Linux Kernel Tuning — Russ Garrett

Thursday 1^st January, 2009

As promised in my netbooting post, here’s an annotated walkthrough of the Linux kernel tuning parameters that we use fairly constantly at Last.fm.

Many of these parameters are documented in the files under Documentation/ in a Linux source tree, however it’s generally a pain to find parameters in that mess, so I will distill some of that here. I’ll update this as I learn more.

Networking Tuning

These are the most important settings, especially if you’re using Gigabit networking (which everyone should be!). Although these are fairly aggressive, there shouldn’t be any penalty to applying them to every server (we tend to). They are all sysctl settings.

net.core.rmem_max = 16777216
net.core.wmem_max = 16777216

The hard limits for the maximum amount of socket buffer space, in bytes. Of course 16MB per socket sounds like a lot, but most sockets won’t use anywhere near this much, and it’s nice to be able to expand if necessary.

net.ipv4.tcp_rmem = 4096 87380 16777216
net.ipv4.tcp_wmem = 4096 65536 16777216

These are the corresponding settings for the IP protocol, in the format (min, default, max) bytes. The max value can’t be larger than the equivalent net.core.{r,w}mem_max.

net.ipv4.tcp_mem

Don’t touch tcp_mem for two reasons: Firstly, unlike tcp_rmem and tcp_wmem it’s in pages, not bytes, so it’s likely to confuse the hell out of you. Secondly, it’s already auto-tuned very well by Linux based on the amount of RAM.

net.ipv4.tcp_max_syn_backlog = 4096

Increase the number of outstanding syn requests allowed. Note: some people (including myself) have used tcp_syncookies to handle the problem of too many legitimate outstanding SYNs. I quote the Linux documentation:

Note, that syncookies is fallback facility. It MUST NOT be used to help highly loaded servers to stand against legal connection rate. If you see synflood warnings in your logs, but investigation shows that they occur because of overload with legal connections, you should tune another parameters until this warning disappear.

net.core.netdev_max_backlog = 2500

Standard network driver tuning improves speed for gigabit ethernet connections.

VM

vm.min_free_kbytes = 65536 This tells the kernel to try and keep 64MB of RAM free at all times. It's useful in two main cases:

Swap-less machines, where you don’t want incoming network traffic to overwhelm the kernel and force an OOM before it has time to flush any buffers.
x86 machines, for the same reason: the x86 architecture only allows DMA transfers below approximately 900MB of RAM. So you can end up with the bizarre situation of an OOM error with tons of RAM free.

vm.swappiness = 0

It’s said that altering swappiness can help you when you’re running under high memory pressure with software that tries to do its own memory management (i.e. MySQL). We’ve had limited success with this and I’d much prefer to use software which doesn’t pretend to know more about your hardware than the OS (i.e. PostgreSQL). Not that I’m bitter.

vm.overcommit_memory=1

The overcommit_memory sysctl isn’t something you’ll usually have to change if your software isn’t insane, but our netboot setup uses it so I thought I’d mention it. From the documentation:

0 - Heuristic overcommit handling. Obvious overcommits of address space are refused. Used for a typical system. It ensures a seriously wild allocation fails while allowing overcommit to reduce swap usage. root is allowed to allocate slighly more memory in this mode. This is the default.
1 - Always overcommit. Appropriate for some scientific applications.
2 - Don’t overcommit. The total address space commit for the system is not permitted to exceed swap + a configurable percentage (default is 50) of physical RAM. Depending on the percentage you use, in most situations this means a process will not be killed while accessing pages but will receive errors on memory allocation as appropriate.
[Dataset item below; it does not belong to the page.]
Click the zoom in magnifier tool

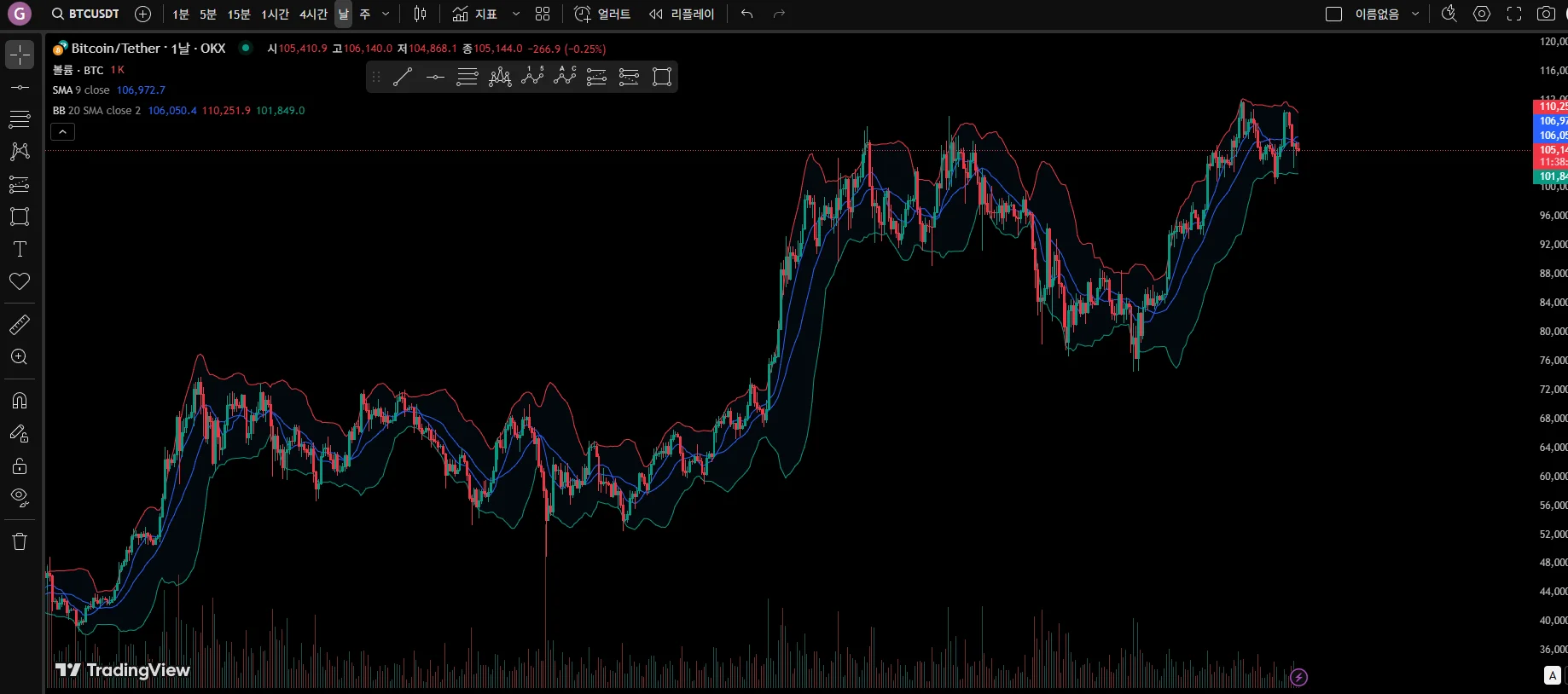(20, 357)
For more info on this, see the overcommit accounting documentation.

Disk Tuning

Really the only thing to note here is to set elevator=deadline in your kernel command line if you’re using RAID. This changes the IO scheduler to deadline, which has empirically been found to be best for almost all server workloads.

You can probably get a percent or two more out by tuning other settings, but we’ve found it’s not worth it.